Seawatch: North Council nixes bycatch mitigation proposal

NPFMC needs to adopt more holistic approach to management, advisor says.

The North Pacific Fisheries Management Council took final action to create a Bering Sea/Aleutian Islands limited entry program for the cod trawl fishery in their October meeting, but dropped a gear provision element that would have provided more flexibility for trawlers to avoid bycatch by being able to lease quota to other gear types.

The gear provision element would have made it possible for boats fishing pot gear to lease quota from a trawl boat or for a trawler to take their quota on a pot boat if they were encountering high halibut or other bycatch.

Advisory panel member Erik Velsko said it was unfortunate that the provision got dropped and that the decision was largely based on an effort by the trawl lobbyists to paint the pot fishery as dirty.

“They were almost painting a picture that pot cod is dirtier than trawl,” Velsko said.

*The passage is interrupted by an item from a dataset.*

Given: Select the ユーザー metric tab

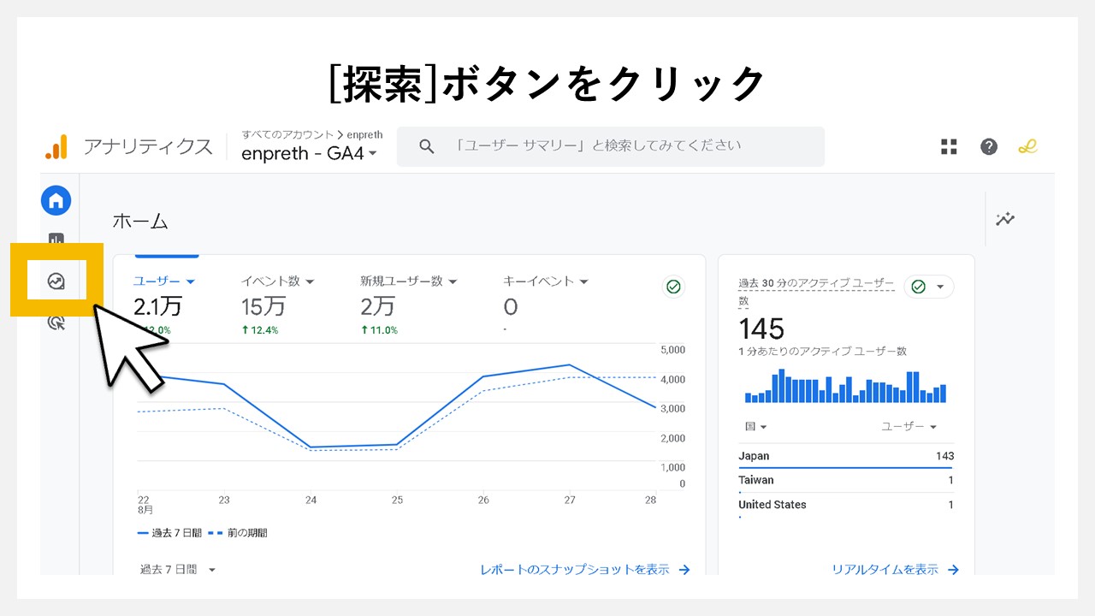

Part of that came from a National Marine Fisheries Service estimate that half of the crab caught as bycatch in cod pots and thrown overboard don’t survive.

“They need to do another study and get that readdressed because that’s just not true,” he said.

He guessed the mortality percentage is probably closer to 5% since the pot cod fishermen are not generally fishing extreme cold temperatures that freezes the lungs of the crab, and that there have been no studies of how many crab are squashed on the bottom and killed by hard-on-bottom trawling in fisheries like yellowfin sole.

He said that “unobserved mortality” in the trawl fishery is an issue that needs to be addressed, sooner rather than later.

Velsko also said that the Bering Sea seems to be in pretty bad shape and managing for sustained yield of one large biomass species such as cod or pollock at the expense of species with a smaller biomass but higher monetary value such as crab, halibut and black cod is short-sighted.

“Back when we set all these limits (on bycatch), there was plenty of fish to go around, and stuff starts necking down here,” he said.

He said that static caps on bycatch lead to situations like now where the trawl fleet catches and discards more pounds of halibut than what is allowed in the directed fishery.

He has been advocating for an abundance-based cap on bycatch, but said that with the deep pockets of the trawl interests that lobby the Council, he’s not optimistic.

However, he says something needs to be done.

“They need to take a more holistic approach to management,” he said.